Матушка и учитель вернулись; помимо неприятных пакетов из аптеки, которые отец Анны с затаенным вздохом положил на стол, он принес ей подарки: тонких тканей на платья, большую теплую шаль и золотые часики, — как будто этими ценными, рассчитанными на продолжительное пользование вещами он хотел вынудить счастливый оборот судьбы. Анна испугалась при виде таких дорогих вещей, но учитель сказал, что она давно заслужила их, а горсточка денег не имеет для него никакой цены, если он не может истратить их, чтобы доставить своей дочке маленькую радость.

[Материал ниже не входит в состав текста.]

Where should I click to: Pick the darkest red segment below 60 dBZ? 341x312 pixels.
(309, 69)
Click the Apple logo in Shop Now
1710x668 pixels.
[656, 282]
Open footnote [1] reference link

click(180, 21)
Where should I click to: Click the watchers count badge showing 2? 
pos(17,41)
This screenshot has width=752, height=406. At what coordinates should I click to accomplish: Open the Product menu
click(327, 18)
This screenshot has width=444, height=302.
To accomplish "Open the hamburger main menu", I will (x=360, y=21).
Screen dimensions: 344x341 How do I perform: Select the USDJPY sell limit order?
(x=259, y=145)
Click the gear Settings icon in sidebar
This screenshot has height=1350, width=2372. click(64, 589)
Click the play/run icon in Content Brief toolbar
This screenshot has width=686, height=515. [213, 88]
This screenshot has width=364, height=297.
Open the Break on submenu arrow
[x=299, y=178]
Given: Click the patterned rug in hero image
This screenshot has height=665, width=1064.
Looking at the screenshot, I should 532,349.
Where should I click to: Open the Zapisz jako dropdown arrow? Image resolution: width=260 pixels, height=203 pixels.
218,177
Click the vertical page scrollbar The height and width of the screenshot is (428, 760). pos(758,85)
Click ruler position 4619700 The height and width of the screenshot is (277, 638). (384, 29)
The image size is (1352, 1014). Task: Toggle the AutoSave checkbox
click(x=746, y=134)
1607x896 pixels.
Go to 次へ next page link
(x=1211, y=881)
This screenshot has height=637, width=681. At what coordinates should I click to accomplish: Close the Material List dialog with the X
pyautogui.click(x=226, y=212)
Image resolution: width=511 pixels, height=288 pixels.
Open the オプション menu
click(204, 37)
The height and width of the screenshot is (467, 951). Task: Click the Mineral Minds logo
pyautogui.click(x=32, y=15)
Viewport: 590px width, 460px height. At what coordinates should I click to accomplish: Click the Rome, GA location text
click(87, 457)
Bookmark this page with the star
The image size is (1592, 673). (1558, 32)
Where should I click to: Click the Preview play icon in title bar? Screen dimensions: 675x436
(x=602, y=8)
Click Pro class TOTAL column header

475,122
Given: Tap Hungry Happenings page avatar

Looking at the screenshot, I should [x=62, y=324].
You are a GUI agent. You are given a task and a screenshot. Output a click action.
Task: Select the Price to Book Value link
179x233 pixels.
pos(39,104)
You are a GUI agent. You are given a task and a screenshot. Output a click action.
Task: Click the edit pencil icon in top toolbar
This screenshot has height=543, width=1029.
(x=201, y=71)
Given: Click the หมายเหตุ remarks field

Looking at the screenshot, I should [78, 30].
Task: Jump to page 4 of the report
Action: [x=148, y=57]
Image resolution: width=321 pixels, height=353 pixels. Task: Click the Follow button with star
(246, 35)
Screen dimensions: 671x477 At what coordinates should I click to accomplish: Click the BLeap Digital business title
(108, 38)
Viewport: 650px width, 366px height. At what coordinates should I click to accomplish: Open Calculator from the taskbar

По-видимому, он был доволен, что я поеду с ними; матушка тоже смотрела на это одобрительно и приготовила мне нужные вещи, пока я ходил в гостиницу за тележкой, которая была там оставлена. Анна была прелестна, когда, тепло укутанная и под вуалью, села рядом с учителем. Я занял переднее место и взял вожжи, чтобы править упитанной лошадкой, нетерпеливо рывшей копытом землю. Матушка долго еще не отходила от тележки, все снова и снова предлагая учителю всяческую помощь и выражая готовность, если понадобятся, приехать и ухаживать за Анной. Соседи выглядывали из окон, отчего безмерно росло мое тщеславие; наконец я тронул лошадь и покатил по узкой улице с моими милыми спутниками.
Осенний день, уже клонившийся к вечеру, заливал все кругом солнечным блеском. Мы ехали деревнями, полями, видели рощи и пригорки, тонувшие в трепетной дымке, слышали вдали звуки охотничьих рогов, встречали везде вереницы возов, нагруженных плодами осени. Тут люди готовили корзины для сбора винограда и сколачивали большие чаны; там рядами стояли на нолях, выкапывая из земли клубни. В других местах они перепахивали свои полоски, и вокруг пахаря собиралась вся семья, привлеченная осенним солнцем. Все было полно жизни и бодрого движения. Погода стояла такая теплая, что Анна откинула зеленую вуаль и показала милое свое лицо. Мы все трое забыли, почему, собственно, едем по этим дорогам, учитель был разговорчив и рассказывал всякие истории о местах, которые мы проезжали, показывал нам дома, где жили известные люди, чьи опрятные, богатые усадьбы свидетельствовали о мудрой хозяйственности их владельцев. У некоторых из них тоже были хорошенькие дочери; проносясь мимо, мы старались увидеть их, и, если это удавалось, Анна кланялась им со скромным достоинством девушки, которая сама прелестнейший цветок своей страны.